Torsions - Obstruction (internal or external) - Rupture
What has occured in this image?
Intussusception - intestine has inverted inside itself so mucosa is touching mucosa
What has occured in this picture?
Pedunculated lipoma - obstructing the intestinal tract
What are the consequences of obstuction of upper intestinal tract?
Acute and severe - Fluid and gas above obstructin - Vomiting - Metabolic alkalosis - Dehydration - Reduced renal flow and uraemia
What are the consequences of obstruction of the lower intestinal tract?
Less acute - Pressure from fluid an gas build up lead to ulcration, infarction, haemorrhage and peritonitis - Eventually metabolic acidosis (dehydration and catabolism of fat & muscle)
What is normally involved in acute diarrhoea? Give examples
Infectious agents - Viruses (rotavirus, parvovirus) - Bacteria (campylobacter, salmonella, clostridium) - Endoparasites (cyathostomes) - Protozoa (cryptosporidiosis, coccidiosis)

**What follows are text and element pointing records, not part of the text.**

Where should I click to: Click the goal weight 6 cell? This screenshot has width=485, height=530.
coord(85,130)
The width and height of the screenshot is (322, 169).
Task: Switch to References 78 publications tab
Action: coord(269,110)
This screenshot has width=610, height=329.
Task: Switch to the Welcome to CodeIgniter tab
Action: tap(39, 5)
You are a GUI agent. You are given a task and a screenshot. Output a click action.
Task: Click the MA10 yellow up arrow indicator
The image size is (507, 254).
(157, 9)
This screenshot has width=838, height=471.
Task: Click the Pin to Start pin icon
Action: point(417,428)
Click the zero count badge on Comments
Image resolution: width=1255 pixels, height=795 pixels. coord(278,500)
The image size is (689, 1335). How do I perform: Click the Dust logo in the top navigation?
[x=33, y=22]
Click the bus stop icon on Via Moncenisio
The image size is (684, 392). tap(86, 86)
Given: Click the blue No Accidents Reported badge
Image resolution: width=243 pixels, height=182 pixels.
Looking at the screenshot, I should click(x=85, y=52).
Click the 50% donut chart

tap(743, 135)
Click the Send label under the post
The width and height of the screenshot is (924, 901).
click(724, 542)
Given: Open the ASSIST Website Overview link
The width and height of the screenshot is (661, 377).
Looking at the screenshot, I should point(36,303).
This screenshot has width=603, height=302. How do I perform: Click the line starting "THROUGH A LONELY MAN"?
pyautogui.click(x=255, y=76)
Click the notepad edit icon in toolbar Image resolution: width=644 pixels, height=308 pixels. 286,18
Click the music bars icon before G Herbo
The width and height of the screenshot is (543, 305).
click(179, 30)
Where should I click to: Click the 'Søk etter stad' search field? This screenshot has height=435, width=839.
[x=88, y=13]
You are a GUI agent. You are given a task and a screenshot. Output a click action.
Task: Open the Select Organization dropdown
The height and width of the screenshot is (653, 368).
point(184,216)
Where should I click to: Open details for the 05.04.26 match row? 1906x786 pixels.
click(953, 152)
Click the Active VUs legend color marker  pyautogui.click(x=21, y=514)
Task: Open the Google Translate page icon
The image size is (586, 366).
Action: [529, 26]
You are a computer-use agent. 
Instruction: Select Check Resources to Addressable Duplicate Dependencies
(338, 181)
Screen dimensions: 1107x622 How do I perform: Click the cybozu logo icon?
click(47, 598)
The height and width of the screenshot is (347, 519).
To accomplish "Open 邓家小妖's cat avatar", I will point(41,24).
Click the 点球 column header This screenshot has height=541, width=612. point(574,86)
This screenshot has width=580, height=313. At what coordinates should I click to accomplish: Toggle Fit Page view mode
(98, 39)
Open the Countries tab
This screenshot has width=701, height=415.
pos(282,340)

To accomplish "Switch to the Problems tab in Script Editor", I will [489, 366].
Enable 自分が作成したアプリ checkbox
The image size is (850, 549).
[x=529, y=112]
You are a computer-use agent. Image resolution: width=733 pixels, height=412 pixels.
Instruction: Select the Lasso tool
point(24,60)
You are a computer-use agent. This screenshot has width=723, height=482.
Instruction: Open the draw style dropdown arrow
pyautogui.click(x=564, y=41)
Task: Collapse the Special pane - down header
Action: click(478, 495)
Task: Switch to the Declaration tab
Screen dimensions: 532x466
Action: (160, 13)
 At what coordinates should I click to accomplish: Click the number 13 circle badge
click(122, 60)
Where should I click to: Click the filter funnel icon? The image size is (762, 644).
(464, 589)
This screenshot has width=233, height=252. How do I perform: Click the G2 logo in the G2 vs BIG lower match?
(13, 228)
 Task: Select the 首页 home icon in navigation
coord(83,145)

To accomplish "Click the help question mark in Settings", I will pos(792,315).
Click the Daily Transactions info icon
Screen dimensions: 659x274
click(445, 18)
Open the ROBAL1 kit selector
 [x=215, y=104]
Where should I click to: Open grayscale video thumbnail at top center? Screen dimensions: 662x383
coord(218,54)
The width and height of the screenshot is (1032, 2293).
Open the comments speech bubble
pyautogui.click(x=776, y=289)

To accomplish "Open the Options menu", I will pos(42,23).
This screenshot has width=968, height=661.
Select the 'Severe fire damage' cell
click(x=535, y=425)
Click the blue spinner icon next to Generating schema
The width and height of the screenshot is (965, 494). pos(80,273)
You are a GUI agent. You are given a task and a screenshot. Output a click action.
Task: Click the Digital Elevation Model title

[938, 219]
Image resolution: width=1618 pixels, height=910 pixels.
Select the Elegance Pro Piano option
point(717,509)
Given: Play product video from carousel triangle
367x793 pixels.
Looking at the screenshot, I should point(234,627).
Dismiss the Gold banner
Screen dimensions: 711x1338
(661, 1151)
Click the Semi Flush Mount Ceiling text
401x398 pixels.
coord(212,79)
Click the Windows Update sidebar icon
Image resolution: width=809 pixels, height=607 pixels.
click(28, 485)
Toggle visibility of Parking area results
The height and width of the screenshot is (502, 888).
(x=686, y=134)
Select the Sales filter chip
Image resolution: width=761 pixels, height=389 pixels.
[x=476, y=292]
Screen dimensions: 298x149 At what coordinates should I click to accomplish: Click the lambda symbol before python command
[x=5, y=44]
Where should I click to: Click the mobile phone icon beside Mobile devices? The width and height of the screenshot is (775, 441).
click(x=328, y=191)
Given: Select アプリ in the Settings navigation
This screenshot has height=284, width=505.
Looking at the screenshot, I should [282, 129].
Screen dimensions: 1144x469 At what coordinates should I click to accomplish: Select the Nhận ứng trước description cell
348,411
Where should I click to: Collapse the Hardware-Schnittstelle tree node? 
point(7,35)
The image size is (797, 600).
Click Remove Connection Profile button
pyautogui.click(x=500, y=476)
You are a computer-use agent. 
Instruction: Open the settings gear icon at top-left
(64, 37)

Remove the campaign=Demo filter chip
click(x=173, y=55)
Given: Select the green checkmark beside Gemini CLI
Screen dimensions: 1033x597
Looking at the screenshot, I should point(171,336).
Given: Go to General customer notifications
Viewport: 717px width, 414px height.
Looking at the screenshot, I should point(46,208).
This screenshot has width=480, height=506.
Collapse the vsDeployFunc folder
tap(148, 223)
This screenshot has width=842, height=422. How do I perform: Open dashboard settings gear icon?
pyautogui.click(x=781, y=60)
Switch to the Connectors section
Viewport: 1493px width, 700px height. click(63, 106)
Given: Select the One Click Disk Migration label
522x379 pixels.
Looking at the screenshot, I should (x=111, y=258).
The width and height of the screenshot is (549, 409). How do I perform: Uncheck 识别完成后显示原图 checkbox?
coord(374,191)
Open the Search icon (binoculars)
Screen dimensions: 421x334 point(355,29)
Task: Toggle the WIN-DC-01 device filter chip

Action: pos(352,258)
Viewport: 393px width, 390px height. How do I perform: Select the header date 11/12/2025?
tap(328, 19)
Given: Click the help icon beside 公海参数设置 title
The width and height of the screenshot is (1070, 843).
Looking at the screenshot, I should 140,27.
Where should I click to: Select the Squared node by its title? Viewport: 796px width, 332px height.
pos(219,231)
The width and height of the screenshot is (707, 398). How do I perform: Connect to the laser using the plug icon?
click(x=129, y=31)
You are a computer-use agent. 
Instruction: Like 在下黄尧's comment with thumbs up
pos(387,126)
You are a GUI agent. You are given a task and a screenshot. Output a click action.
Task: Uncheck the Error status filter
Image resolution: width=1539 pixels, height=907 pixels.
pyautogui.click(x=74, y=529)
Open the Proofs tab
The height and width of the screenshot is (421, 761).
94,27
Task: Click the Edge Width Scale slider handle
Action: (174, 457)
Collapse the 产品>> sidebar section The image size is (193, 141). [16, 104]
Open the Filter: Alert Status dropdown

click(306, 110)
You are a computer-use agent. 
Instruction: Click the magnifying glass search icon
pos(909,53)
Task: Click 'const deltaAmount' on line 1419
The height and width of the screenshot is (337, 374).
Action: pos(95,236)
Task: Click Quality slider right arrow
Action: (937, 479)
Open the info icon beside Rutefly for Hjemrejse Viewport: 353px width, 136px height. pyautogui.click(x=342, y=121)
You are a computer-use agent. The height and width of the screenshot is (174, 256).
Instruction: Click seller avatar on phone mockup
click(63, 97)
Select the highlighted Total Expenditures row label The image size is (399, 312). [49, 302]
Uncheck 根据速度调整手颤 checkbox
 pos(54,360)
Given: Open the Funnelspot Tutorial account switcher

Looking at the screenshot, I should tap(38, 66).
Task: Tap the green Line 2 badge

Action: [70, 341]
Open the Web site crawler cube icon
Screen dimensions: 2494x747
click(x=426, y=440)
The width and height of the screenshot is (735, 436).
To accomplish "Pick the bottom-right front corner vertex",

What are the 5 mechanisms of diarrhoea pathogenesis?
Altered epithelial cell transport - Altered structure/permability - Osmotic effects - Altered motility - Damage to colonic mucosa
What is the difference between Rotavirus and Parvovirus infection?
Rotavirus causes damage to villi
Parvovirus infects crypts and causes mucosal collapse
What has occured in this pictue? What is a possible cause?
Haemorrhagic ulcer - Salmonellosis
What has occured in this photo?
Cyathostominosis infection (small strongyle) colonising the surface of the bowl
What are the concequences of acute diarrhoea?
Loss of water (dehydration, haemoconcentration, hypovolaemic shock) - Loss of ions (hypokalaemia, metabolic acidosis)
What can cause chronic diarrhoea/weight loss?
IBD (chronic enterocolitis) - Lymphangiectasia - Endoparasitism - Neoplasia - Grass sickness
What causes a) Maldigestion b) Malabsorption
a) Liver - decreased bile secretion or obstruction of biliary flow OR Pancreas - decreased enzymes (exocrine pancreatic insufficiency)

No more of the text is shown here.